International Journal of Automation and Computing  2018, Vol. 15 Issue (4): 454-461 PDF
MFSR: Maximum Feature Score Region-based Captions Locating in News Video Images
Zhi-Heng Wang, Chao Guo, Hong-Min Liu, Zhan-Qiang Huo
School of Computer Science and Technology, Henan Polytechnic University, Jiaozuo 454003, China
Abstract: For news video images, caption recognizing is a useful and important step for content understanding. Caption locating is usually the first step of caption recognizing and this paper proposes a simple but effective caption locating algorithm called maximum feature score region (MFSR) based method, which mainly consists of two stages: In the first stage, up/down boundaries are attained by turning to edge map projection. Then, maximum feature score region is defined and left/right boundaries are achieved by utilizing MFSR. Experiments show that the proposed MFSR based method has superior and robust performance on news video images of different types.
Key words: News video images     captions recognizing     captions locating     content understanding     maximum feature score region (MFSR)
1 Introduction

Text characters embedded in images carry a great deal of useful and important information, which is considered to be an important aspect of overall image understanding[1]. Generally, text in video images can be divided into two categories[2-5]: 1) Artificial text, which is also named as "superimposed text" and manually added; 2) Scene text, which is also named as "graphics text" and exists naturally in the video images. Artificial text and scene text also exist in news video images. In news videos, artificial text is manually added to the video in a post-processing step in order to convey additional information related to the news video, which can be further classified into caption text and subtitle text. As a brief of news video, caption is of great significance for content understanding or content-based news video retrieval[6-8]. Relative to caption text, subtitle text is less important for video content understanding[9]. Scene text is captured by a camera as part of scenes, such as the advertising boards, address boards of houses, landmarks of streets and so on, which are mostly random and usually do not contain useful content information[2]. Some examples of these three kinds of text in news video images are provided in Fig. 1, in which red boxes denote caption text, black boxes indicate the scene text and yellow boxes represent the subtitle text.

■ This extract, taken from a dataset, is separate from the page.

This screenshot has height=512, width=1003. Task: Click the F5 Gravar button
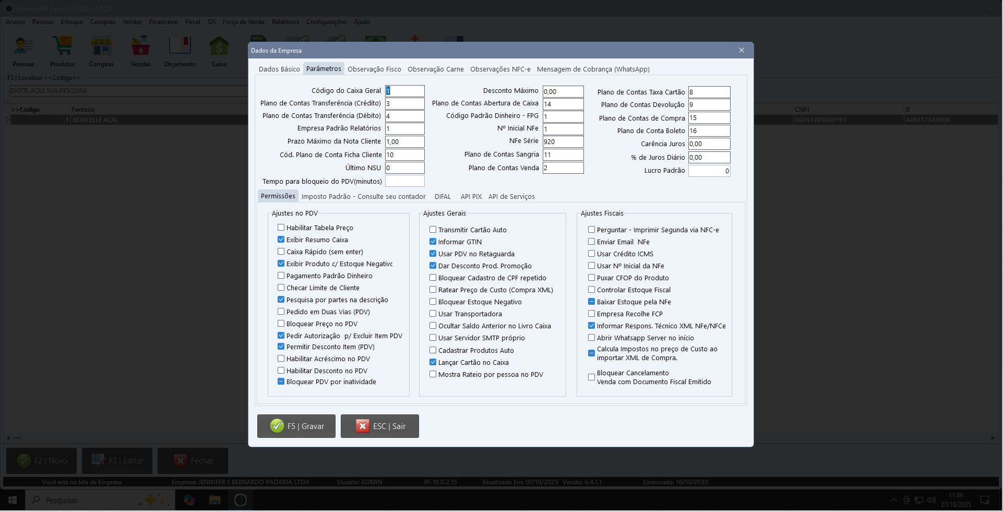coord(296,426)
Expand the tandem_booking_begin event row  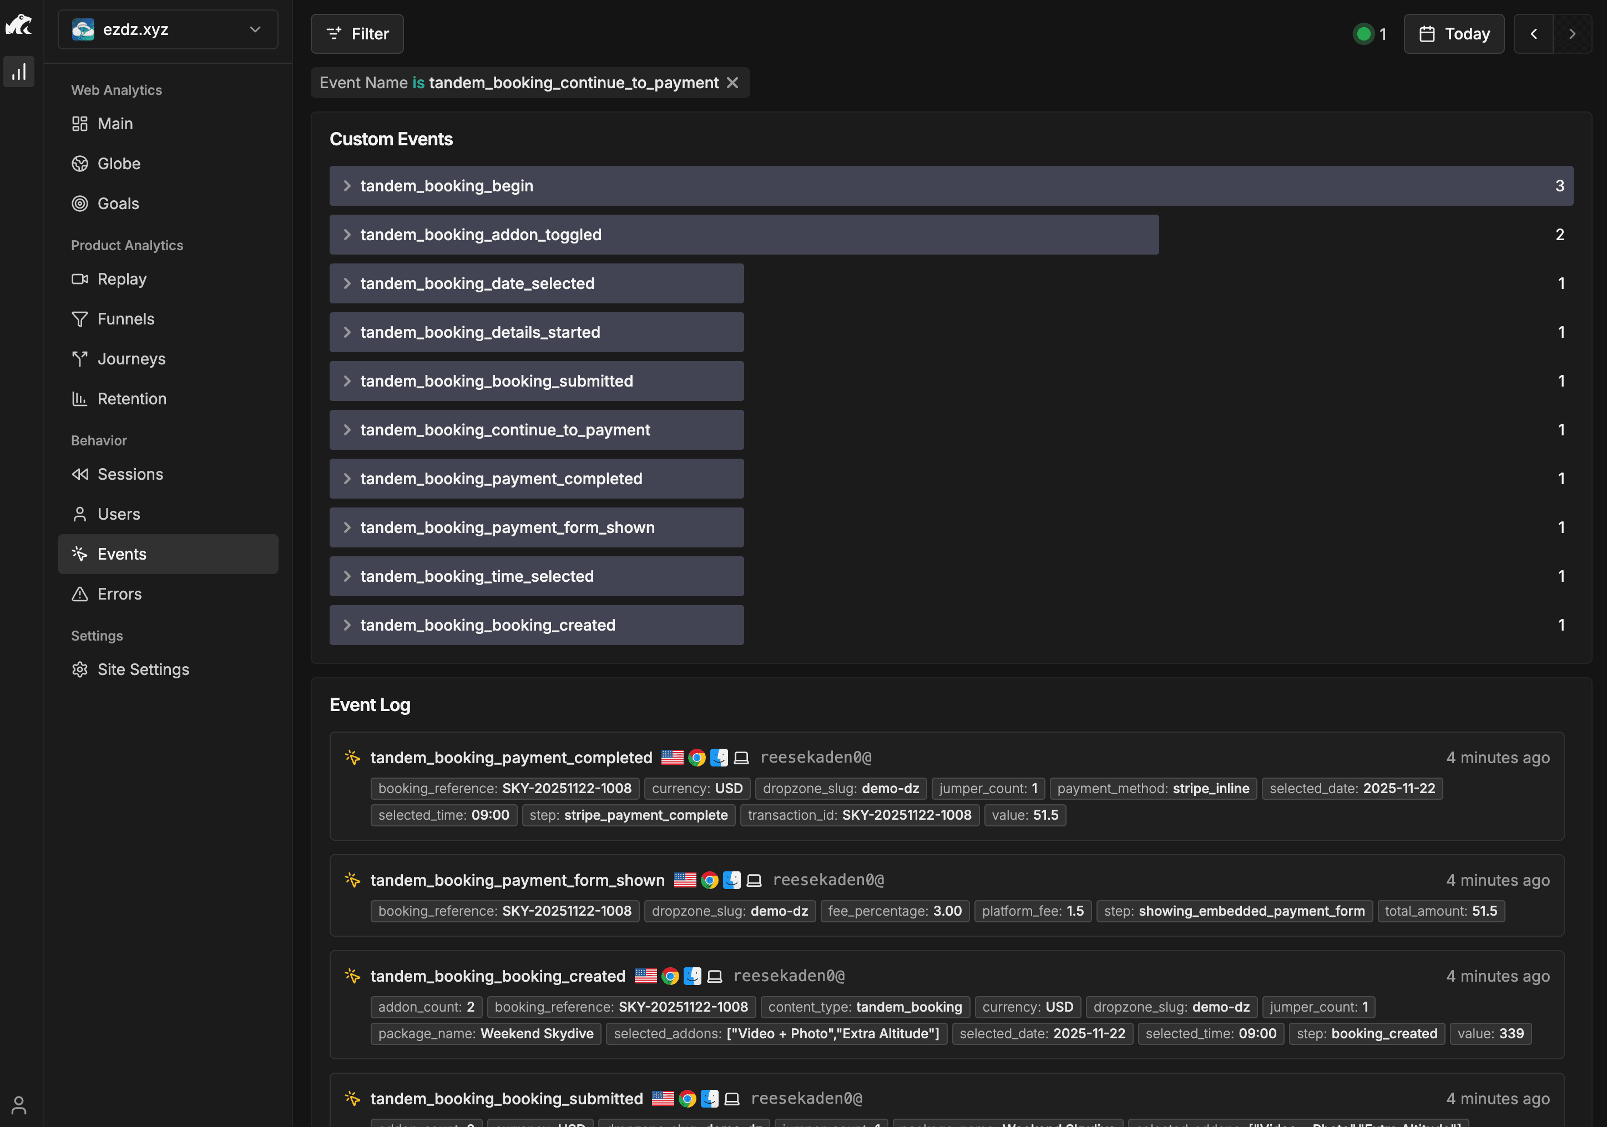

 Download: larger image Fig. 1. Examples of three kinds of text in news video images

Caption recognizing is critical in news video processing for news content understanding, and locating is the first step for recognizing[10-12]. In recent years, many methods for text locating in images have been studied, most of which depend on text features such as color, edge or texture. Therefore, existing methods can be mainly classified into three categories: color-based, edge-based and texture-based methods.

1) Color-based methods, known as connected component based methods, assume that characters in image share the uniform color. Through the clustering method, text is separated from the background as a special single color region. Shim et al.[13] discriminated text regions from the image based on the homogeneity of character pixels. When dealing with an image with the monochrome text, these methods would perform satisfactorily. But if the background is complex or the color of characters is polychrome, the result would be imperfect. On the other hand, because of the video compression, the text in video image often suffers from local color bleeding, which will also affect the results. To overcome the varieties of text color, Yan and Gao[14] proposed a new method. First, they separated the RGB image into different layers exploiting fuzzy c-means clustering algorithm. Then, generated bounding boxes around candidate text regions based on the connected component and eliminated some regions utilizing some heuristic rules such as the aspect ratio or the size of each bounding box, etc. Last, these candidate regions in each layer are merged. This method is robust to the text color in image, yet it is of high computational complexity.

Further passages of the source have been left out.